Problem to work on: Your answer must be the lines from the one holding "You are a GUI" through the final line of the entries below, copied exactly, with no pictures.
(Beginning of Data records)
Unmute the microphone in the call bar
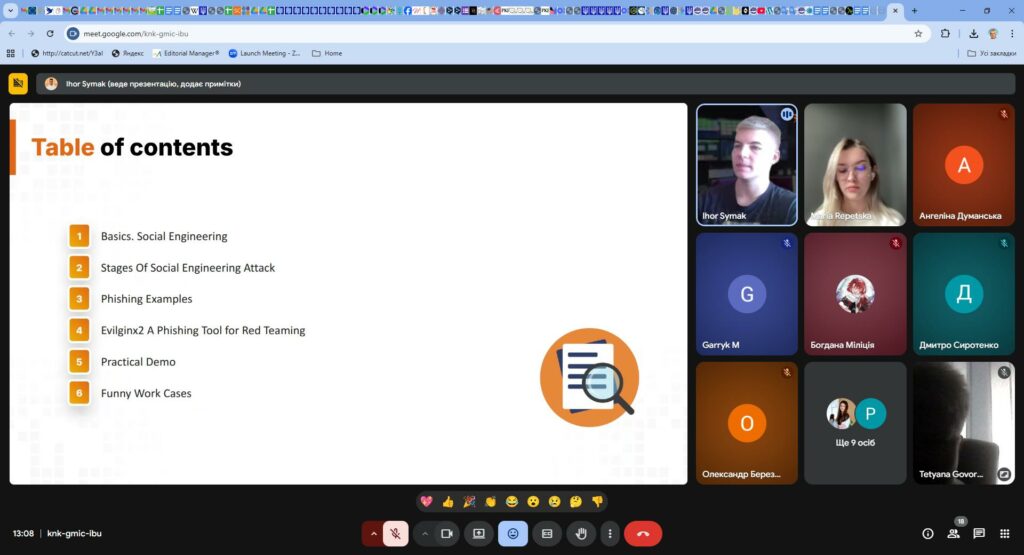1024x555 pixels. pyautogui.click(x=396, y=534)
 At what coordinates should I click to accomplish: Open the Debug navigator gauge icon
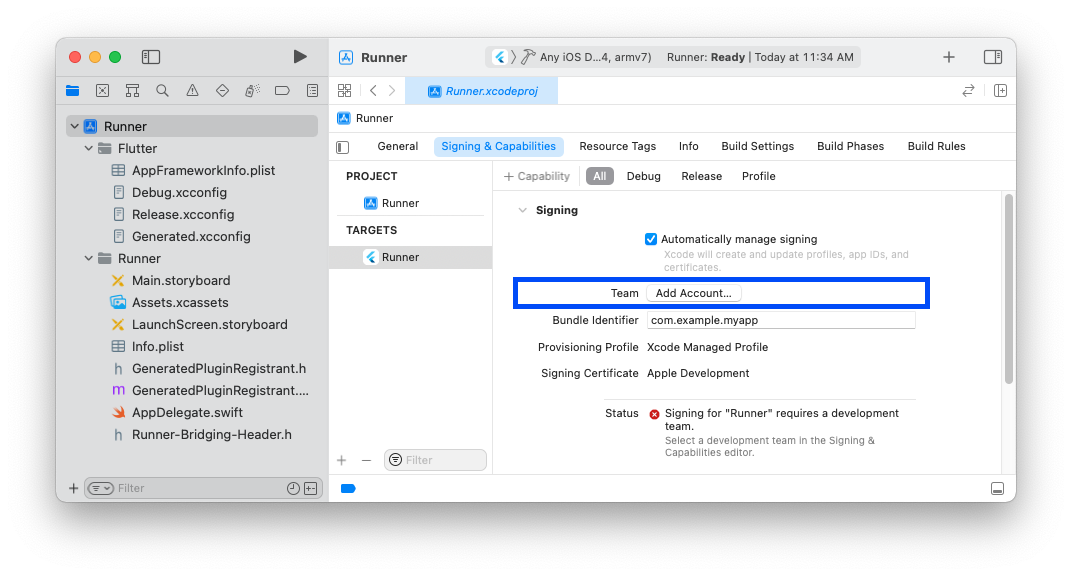pos(252,90)
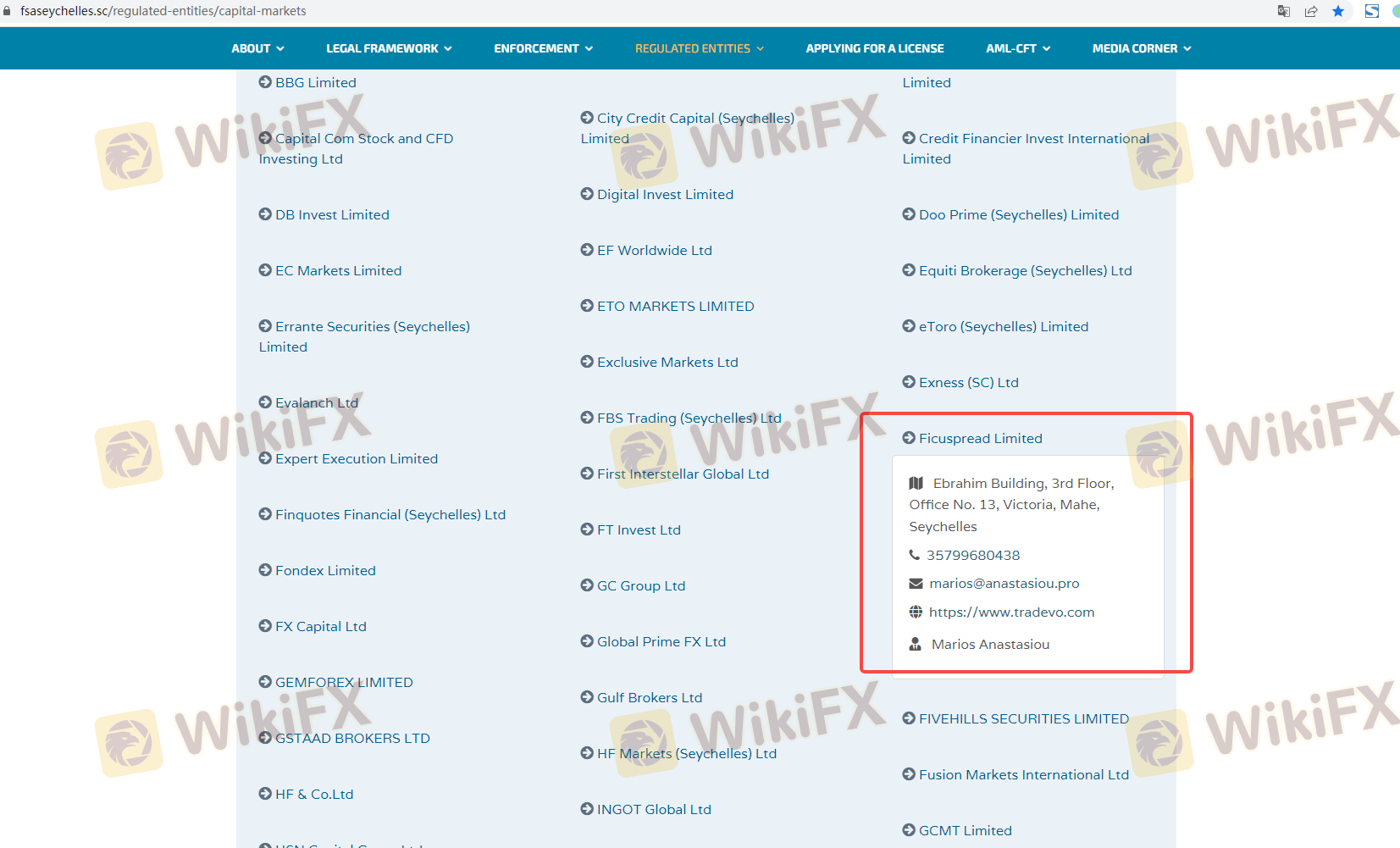Screen dimensions: 1400x848
Task: Open the https://www.tradevo.com link
Action: 1011,612
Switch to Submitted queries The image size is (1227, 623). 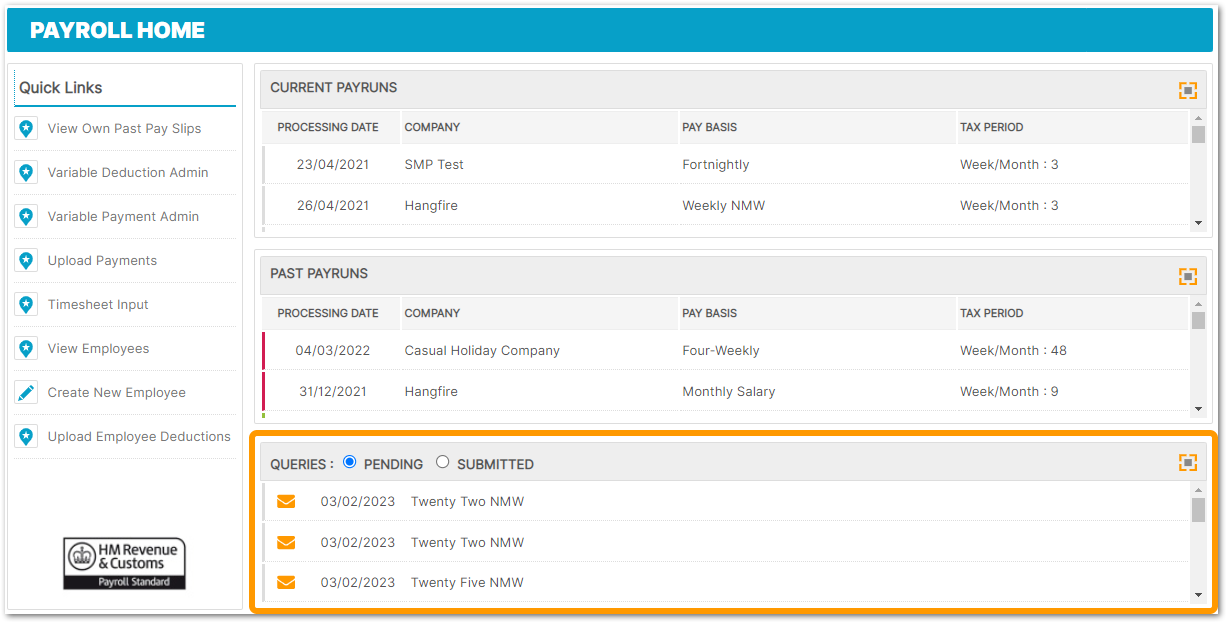[x=442, y=462]
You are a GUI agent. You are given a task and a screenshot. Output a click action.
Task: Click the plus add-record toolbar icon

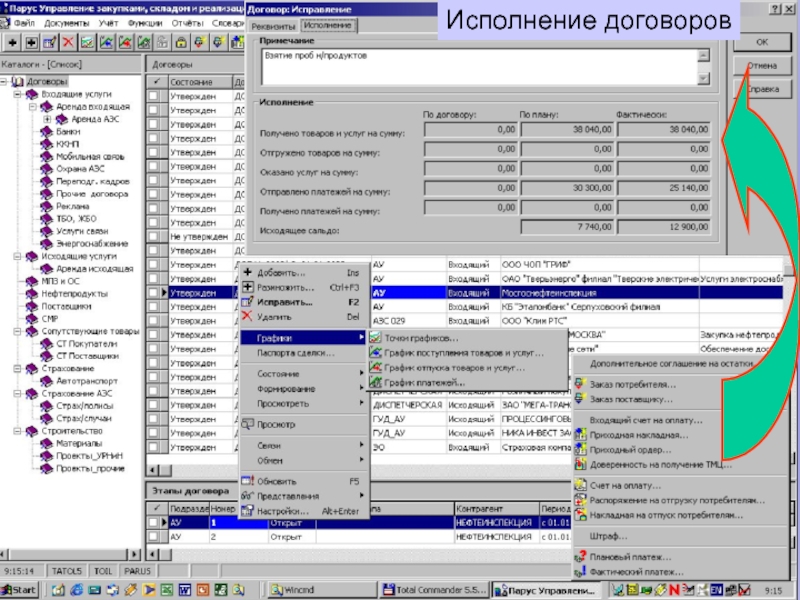point(13,43)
(End of Data records)
Task answer:
You are a GUI agent. You are given a task and a screenshot. Output a click action.
Task: Click the plus add-record toolbar icon

point(13,43)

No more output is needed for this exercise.